#### TASK TO CARRY OUT
All lines from the one with "Image resolution: width=952" to the end of the listing below are to be transcribed exactly; both end lines are included, and no other lines are.

○ ○ ○ ○

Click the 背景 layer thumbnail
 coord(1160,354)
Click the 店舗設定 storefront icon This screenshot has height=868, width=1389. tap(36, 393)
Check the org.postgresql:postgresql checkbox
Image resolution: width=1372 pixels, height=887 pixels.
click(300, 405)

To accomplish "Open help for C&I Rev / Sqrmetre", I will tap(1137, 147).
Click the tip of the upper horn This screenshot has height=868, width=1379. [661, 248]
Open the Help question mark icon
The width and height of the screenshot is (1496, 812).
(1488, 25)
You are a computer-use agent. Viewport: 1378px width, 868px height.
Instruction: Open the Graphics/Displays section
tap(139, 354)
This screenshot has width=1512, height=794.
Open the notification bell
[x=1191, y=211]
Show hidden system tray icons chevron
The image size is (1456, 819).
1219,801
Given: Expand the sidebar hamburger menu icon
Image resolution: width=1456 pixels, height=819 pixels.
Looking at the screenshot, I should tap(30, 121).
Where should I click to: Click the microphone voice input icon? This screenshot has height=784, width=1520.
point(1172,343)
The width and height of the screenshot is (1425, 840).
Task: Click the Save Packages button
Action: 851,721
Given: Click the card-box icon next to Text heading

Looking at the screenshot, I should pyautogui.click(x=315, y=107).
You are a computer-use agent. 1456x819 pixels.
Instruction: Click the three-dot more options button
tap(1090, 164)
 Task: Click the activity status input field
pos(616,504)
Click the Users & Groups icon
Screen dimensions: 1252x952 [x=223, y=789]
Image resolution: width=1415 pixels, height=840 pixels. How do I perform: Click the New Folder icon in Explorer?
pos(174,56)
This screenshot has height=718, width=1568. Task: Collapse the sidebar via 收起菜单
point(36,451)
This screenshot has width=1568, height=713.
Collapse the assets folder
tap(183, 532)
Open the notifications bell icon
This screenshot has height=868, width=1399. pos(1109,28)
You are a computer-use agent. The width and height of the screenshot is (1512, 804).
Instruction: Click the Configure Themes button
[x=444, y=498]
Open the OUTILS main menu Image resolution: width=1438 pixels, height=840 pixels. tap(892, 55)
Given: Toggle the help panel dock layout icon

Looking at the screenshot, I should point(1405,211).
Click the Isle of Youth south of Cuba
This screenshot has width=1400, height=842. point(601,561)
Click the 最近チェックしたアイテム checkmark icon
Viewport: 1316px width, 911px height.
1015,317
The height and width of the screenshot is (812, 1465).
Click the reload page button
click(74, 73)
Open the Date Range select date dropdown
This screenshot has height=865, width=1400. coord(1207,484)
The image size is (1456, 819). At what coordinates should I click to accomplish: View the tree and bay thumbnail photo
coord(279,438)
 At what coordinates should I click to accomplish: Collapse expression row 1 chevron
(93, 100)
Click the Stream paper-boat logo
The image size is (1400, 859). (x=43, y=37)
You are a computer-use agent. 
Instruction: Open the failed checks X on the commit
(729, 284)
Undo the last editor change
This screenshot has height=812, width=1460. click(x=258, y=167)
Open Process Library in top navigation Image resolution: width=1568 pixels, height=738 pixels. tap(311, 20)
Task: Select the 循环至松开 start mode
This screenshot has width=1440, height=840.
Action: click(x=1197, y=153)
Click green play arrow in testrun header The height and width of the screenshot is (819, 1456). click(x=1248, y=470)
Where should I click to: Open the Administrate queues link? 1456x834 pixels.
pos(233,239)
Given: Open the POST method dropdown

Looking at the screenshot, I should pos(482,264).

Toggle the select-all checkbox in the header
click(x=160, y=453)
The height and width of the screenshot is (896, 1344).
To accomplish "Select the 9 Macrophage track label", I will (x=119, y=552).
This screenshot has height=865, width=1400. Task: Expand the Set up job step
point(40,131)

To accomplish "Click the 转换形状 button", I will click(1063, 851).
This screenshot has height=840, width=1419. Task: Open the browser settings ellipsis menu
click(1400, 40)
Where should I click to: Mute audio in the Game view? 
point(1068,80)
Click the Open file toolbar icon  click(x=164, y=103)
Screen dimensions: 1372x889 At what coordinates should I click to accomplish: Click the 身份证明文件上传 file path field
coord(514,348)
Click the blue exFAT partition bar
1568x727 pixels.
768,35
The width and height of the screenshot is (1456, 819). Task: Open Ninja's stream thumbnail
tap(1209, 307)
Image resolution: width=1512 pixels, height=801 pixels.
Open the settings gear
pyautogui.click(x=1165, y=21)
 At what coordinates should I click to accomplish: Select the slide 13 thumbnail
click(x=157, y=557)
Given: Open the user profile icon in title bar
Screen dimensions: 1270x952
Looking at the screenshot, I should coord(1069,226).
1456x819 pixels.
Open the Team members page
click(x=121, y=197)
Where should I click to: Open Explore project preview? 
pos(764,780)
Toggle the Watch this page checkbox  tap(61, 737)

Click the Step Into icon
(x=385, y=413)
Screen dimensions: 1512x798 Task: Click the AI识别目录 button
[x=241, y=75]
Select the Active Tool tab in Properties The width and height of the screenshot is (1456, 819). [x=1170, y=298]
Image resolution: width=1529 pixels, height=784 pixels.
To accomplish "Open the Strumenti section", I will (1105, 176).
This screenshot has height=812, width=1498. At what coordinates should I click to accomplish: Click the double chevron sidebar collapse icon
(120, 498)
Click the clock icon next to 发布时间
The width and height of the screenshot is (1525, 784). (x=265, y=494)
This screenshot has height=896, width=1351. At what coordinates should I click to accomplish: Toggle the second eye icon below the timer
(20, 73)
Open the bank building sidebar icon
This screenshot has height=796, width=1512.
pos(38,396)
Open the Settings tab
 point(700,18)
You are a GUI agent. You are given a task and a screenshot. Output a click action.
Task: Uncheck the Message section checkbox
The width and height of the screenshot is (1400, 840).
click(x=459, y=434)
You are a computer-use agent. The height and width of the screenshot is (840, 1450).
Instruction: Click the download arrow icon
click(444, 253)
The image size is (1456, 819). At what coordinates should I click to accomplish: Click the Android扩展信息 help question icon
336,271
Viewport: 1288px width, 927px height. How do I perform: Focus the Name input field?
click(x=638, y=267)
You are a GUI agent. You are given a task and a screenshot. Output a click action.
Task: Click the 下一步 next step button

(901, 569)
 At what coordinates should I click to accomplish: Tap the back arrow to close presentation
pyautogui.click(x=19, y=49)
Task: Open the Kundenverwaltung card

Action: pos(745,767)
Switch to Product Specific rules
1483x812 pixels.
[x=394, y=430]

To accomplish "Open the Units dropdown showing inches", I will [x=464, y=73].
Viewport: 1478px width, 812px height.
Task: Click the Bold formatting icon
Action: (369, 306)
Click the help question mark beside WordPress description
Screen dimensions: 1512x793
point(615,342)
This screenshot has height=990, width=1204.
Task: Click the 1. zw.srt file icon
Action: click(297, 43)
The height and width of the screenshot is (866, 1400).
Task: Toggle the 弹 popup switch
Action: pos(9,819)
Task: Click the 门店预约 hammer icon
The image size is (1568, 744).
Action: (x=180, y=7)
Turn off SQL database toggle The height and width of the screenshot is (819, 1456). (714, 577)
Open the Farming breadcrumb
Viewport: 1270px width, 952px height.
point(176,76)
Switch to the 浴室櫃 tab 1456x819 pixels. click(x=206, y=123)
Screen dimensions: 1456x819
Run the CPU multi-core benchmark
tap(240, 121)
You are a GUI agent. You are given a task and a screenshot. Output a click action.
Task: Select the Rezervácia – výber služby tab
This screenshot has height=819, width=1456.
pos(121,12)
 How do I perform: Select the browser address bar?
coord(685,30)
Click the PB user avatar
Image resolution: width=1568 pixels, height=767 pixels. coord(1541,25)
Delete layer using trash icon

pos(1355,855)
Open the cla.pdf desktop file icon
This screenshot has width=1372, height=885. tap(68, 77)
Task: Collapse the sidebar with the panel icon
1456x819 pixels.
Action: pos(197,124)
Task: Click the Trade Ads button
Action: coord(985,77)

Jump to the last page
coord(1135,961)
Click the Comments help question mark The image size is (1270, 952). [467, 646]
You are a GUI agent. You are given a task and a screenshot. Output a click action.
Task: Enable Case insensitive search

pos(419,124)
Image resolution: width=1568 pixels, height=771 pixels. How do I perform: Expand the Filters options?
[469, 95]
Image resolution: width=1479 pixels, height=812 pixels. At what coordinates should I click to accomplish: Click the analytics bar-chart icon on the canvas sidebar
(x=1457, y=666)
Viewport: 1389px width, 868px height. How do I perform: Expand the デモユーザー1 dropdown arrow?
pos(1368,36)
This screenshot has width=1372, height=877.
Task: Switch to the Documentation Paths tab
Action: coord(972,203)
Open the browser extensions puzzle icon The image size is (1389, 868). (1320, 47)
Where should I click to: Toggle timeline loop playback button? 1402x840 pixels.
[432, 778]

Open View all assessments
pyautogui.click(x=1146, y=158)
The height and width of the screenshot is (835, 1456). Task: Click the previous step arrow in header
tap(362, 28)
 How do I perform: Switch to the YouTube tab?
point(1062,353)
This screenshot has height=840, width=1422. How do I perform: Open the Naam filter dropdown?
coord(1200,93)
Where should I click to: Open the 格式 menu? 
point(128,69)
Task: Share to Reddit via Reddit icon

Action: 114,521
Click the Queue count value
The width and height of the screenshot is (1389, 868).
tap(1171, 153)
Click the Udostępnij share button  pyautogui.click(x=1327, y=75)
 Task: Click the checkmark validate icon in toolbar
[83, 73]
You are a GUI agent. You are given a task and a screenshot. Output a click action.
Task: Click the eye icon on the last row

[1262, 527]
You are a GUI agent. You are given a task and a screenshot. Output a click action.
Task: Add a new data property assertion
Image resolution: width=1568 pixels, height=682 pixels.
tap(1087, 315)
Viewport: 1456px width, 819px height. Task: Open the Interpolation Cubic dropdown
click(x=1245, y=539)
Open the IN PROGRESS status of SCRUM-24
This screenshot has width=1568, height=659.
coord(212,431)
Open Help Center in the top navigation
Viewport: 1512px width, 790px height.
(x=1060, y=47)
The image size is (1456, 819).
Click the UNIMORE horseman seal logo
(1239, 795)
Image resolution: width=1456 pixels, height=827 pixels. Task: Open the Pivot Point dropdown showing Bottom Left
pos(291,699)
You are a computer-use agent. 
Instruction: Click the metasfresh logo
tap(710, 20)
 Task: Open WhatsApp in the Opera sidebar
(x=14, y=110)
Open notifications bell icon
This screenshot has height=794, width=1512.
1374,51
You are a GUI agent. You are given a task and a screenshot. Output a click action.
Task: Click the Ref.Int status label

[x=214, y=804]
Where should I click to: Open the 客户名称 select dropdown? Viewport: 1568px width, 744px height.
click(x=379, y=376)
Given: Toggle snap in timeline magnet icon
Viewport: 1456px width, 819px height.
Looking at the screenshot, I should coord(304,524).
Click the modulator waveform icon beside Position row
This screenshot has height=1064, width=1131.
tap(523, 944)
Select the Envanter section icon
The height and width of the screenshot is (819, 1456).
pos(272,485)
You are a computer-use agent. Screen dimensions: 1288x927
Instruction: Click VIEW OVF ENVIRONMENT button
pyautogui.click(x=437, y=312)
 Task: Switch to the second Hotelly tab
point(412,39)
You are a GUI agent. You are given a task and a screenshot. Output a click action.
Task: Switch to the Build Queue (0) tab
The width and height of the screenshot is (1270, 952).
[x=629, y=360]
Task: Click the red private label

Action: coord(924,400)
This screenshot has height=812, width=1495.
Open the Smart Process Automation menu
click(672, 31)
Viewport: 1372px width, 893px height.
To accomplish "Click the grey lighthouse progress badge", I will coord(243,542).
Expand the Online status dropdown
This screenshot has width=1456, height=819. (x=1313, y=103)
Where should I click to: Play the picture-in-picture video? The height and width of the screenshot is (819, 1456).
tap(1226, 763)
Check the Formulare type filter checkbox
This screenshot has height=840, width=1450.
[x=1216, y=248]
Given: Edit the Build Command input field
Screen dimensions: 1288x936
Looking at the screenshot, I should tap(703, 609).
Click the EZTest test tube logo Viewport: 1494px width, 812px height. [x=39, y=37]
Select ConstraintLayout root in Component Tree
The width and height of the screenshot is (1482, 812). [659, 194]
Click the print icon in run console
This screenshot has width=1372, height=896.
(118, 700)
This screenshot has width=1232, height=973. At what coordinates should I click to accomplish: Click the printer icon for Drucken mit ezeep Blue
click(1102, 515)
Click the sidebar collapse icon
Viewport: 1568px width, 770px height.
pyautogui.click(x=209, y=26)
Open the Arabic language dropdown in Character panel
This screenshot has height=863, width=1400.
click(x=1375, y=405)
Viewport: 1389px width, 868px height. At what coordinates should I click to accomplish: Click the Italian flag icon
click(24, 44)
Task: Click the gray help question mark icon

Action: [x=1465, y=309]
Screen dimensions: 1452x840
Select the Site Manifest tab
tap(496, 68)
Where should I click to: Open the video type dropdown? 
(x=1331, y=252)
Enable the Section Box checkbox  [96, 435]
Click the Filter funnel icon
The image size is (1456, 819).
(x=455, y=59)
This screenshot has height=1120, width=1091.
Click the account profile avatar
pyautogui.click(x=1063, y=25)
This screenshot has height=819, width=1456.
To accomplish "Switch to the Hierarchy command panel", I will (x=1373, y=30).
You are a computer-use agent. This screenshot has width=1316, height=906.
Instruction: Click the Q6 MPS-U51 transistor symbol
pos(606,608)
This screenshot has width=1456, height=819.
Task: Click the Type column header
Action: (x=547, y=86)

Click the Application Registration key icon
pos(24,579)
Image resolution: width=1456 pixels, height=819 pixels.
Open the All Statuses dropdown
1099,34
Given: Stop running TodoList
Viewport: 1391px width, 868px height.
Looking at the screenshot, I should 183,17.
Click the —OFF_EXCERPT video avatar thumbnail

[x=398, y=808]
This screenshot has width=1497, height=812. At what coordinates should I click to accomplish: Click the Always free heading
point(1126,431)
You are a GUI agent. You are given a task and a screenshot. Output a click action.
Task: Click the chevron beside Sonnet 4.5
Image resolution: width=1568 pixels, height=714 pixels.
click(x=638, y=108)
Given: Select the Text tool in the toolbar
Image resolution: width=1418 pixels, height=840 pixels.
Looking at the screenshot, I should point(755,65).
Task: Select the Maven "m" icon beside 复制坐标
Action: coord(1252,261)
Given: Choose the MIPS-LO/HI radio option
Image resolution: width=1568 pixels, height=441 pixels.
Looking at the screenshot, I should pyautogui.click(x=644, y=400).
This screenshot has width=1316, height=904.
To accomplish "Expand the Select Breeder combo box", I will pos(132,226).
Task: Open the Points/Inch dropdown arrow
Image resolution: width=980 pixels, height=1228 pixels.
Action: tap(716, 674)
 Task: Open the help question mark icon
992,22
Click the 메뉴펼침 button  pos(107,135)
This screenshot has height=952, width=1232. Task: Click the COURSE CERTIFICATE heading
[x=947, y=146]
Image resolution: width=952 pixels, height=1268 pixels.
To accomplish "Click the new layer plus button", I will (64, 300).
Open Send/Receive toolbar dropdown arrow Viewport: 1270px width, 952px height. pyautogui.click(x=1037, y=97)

○ ○ ○ ○

#### WRITTEN RESPONSE
Image resolution: width=952 pixels, height=1268 pixels.
To accomplish "Click the new layer plus button", I will (64, 300).
Open Send/Receive toolbar dropdown arrow Viewport: 1270px width, 952px height. pyautogui.click(x=1037, y=97)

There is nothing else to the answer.